Implementation Phases

flowchart TD
  A[01 Contract and Config] --> B[02 Core Integration]
  B --> C[03 Host Wiring]
  C --> D[04 User/Operator Surface]
  D --> E[05 Verification and Receipt]

01 Contract And Config

Add dependencies, env examples, config loaders, local provider interfaces, schema/migration plan, and missing-config blocked states. Do not claim behavior yet.

02 Core Integration

Build the core helper/service/provider wrapper. Keep it bounded and testable. Represent success and failure paths.

03 Host Wiring

Connect the core capability to real host routes, actions, middleware, jobs, persistence, or components. An unused helper is not an installed capability.

04 User Operator Surface

Expose visible setup, blocked, success, denied, audit, billing, admin, or recovery states when the capability affects users/operators.

05 Verification And Receipt

Run checks, inspect user/operator paths, and write .buildprint/capability-receipt.md.

Proof Levels

flowchart LR
  Static[static] --> Fixture[fixture]
  Fixture --> Sandbox[sandbox]
  Sandbox --> Production[production]

static : Files and configuration exist. Not enough for runtime claims.

fixture : Local fixture proves the path without external side effects.

sandbox : External sandbox provider proves live integration with non-production credentials.

production : Production credentials and real side effects are configured and audited.

Never imply a higher proof level than the receipt records.

Authoring Flow

Use capability-buildprint-author when creating new Capability Buildprints.

flowchart TD
  Idea[Capability idea/source/docs] --> Intake[Intake]
  Intake --> Boundary[Define capability boundary]
  Boundary --> Contract[Author capability.yaml and compatibility.md]
  Contract --> Phases[Author phased grafting workflow]
  Phases --> Validate[Validate structure and claims]
  Validate --> Packet[Publishable Capability Buildprint]

The Author Buildprint exists so agents can create Capability Buildprints consistently, the same way Agent Skills use a simple standard plus reusable authoring conventions.

Registry And Scanner Signals

A phased Capability Buildprint should earn these registry signals:

capability-manifest
capability-contract
capability-phases
capability-schema
complete-capability

The scanner should downgrade packets that include capability.yaml but omit host assessment, integration plan, apply/verify rules, or implementation phases.

Common Capability Families

billing.subscriptions
auth.rbac
auth.supabase
admin.dashboard
analytics.events
deploy.docker
deploy.vercel
webhooks.receiver
email.transactional
search.fulltext
jobs.background
ai.chat-provider

First Examples

examples/stripe-subscriptions/capability.yaml
examples/rbac-permissions/capability.yaml

These examples are not full vendor implementations.

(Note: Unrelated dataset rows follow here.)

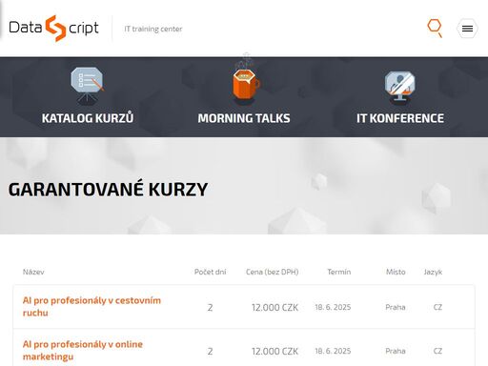
Task: Click the Jazyk column header
Action: point(433,273)
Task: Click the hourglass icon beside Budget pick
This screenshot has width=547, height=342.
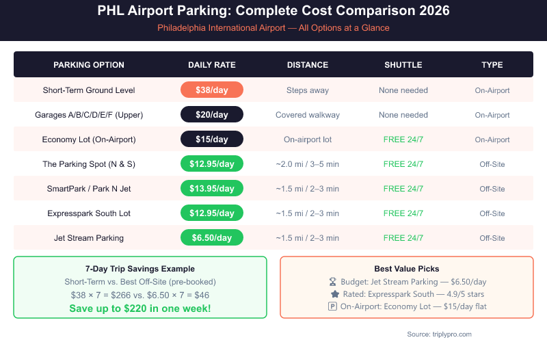Action: [x=333, y=281]
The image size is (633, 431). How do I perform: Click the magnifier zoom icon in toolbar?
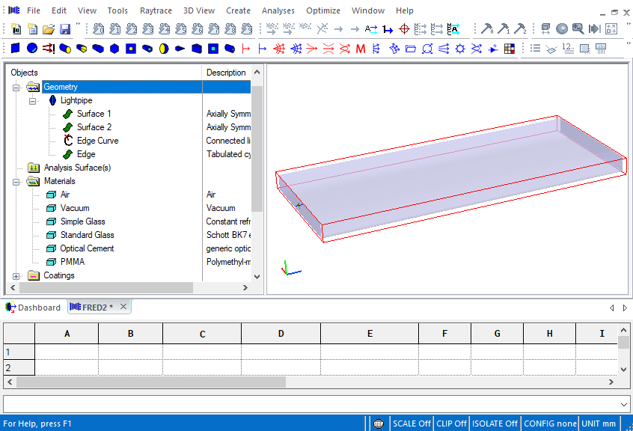tap(578, 29)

They define the shape future packets should satisfy.

Non-Negotiables

Do not implement before host assessment and integration plan exist.
Do not ship a capability packet without concrete verification.
Do not hide secrets, webhooks, migrations, auth, billing, provider, or destructive side effects behind vague prose.
Do not claim support for a framework unless host signals and file patterns are named.
Do not count mocks, screenshots, or sample data as live proof.
Do not silently overwrite host architecture.
Do not produce generic integration docs. A Capability Buildprint is an executable implementation contract.

The Moat

The value is not “AI writes docs.” The value is a reusable, verifiable, composable implementation contract that agents can use repeatedly.

flowchart LR
  Docs[Vendor docs] --> Guessing[Agent guessing]
  Guessing --> Fragile[Fragile implementation]
  Contract[Capability Buildprint] --> Workflow[Assessment + phases + verification]
  Workflow --> Reuse[Reusable agent capability]
  Reuse --> Registry[Registry + reputation + composition]

Product Buildprints build systems. Capability Buildprints add powers to systems. Together they form an agent-readable software construction layer.